Sì, fa impressione San Sebastiano. Lo dice anche Francesco Massidda, provveditore regionale delle carceri fino al 2010, un passato da direttore dell’Asinara, il penintenziario più famoso e temuto d’Italia, specie dai detenuti più famosi: «Vuoto sembra ancora più brutto – dice l’ex provveditore – è la stessa sensazione che ho provato nel visitare (dopo) il supercarcere di Fornelli. Senza le persone trasmette sensazioni strane».

E’ chiuso da circa otto mesi San Sebastiano, ma è difficile abituarsi all’idea. Se guardi dalle finestre con le grate vedi la città sezionata in quadrati e devi fare uno sforzo visivo per unire l’immagine. Di fronte ci sono le abitazioni, le case delle famiglie che hanno diviso la loro quotidianità con quella dei detenuti. Anche per loro quel silenzio è strano.

Non è stato facile per il Fondo Ambiente Italiano ottenere l’apertura di San Sebastiano. E’ vero che Bancali ha accolto la popolazione «rinchiusa» di via Roma, ma si percepisce ancora una sorta di segreto di Stato, di gelosia che non è facile da rimuovere. Alla fine, però, c’è anche la primavera di San Sebastiano, e Maria Grazia Piras, neo assessore regionale all’Industria, parla da presidente del Fai, sottolinea l’importanza dell’iniziativa, di quelle porte aperte alla città (visite guidate, oggi e domani, dalle 10 alle 18). Gianfranco Ganau, sindaco e fresco presidente del consiglio regionale, si lascia sfuggire un «finalmente» la struttura è stata dismessa. E lancia subito il dopo: «Abbiamo fatto richiesta al Ministero – dice – dobbiamo riprendere subito il percorso perché nel frattempo è cambiato il ministro. Ci sono spazi che possono tornare utili per estendere gli uffici giudiziari, ma la sfida più importante è quella di rendere vivibili gli ambienti di un carcere che non c’è più».
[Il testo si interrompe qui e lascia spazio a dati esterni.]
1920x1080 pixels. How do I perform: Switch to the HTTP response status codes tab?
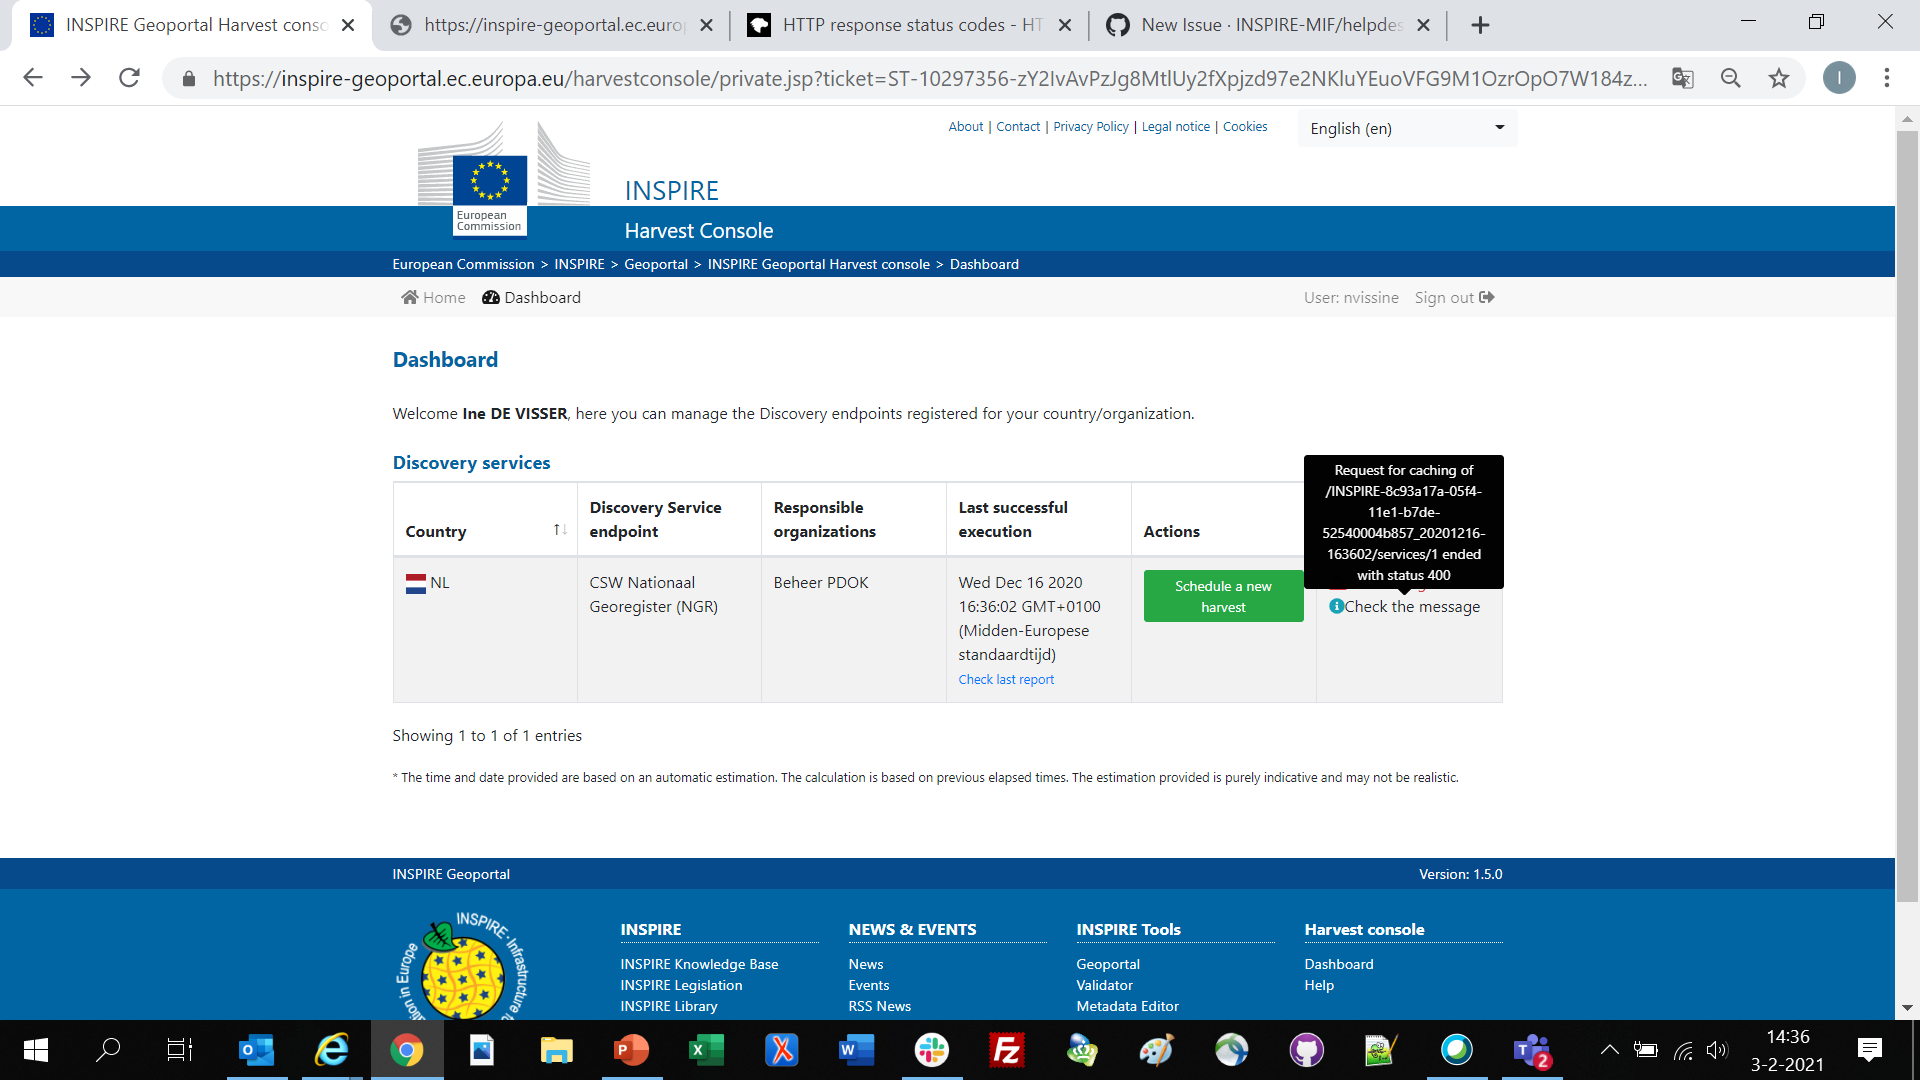tap(900, 24)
Sandro Roggio, architetto, è il maggior conoscitore della storia di San Sebastiano. La sua scheda ricostruisce il viaggio - dal 1857 - con l’affidamento del progetto all’architetto di Asti Giuseppe Polani, dopo il concorso bandito dal Ministero. Primo stanziamento 860mila lire, poi un aumento di spesa di 377mila lire per una verifica richiesta nel 1863 dall’ingegnere capo del Genio civile di Sassari, responsabile del cantiere.

La casa di reclusione è costruita per accogliere 340 detenuti. «Sono passati 150 anni dall’avvio di quei lavori, ma dietro quelle mura il tempo è come sospeso».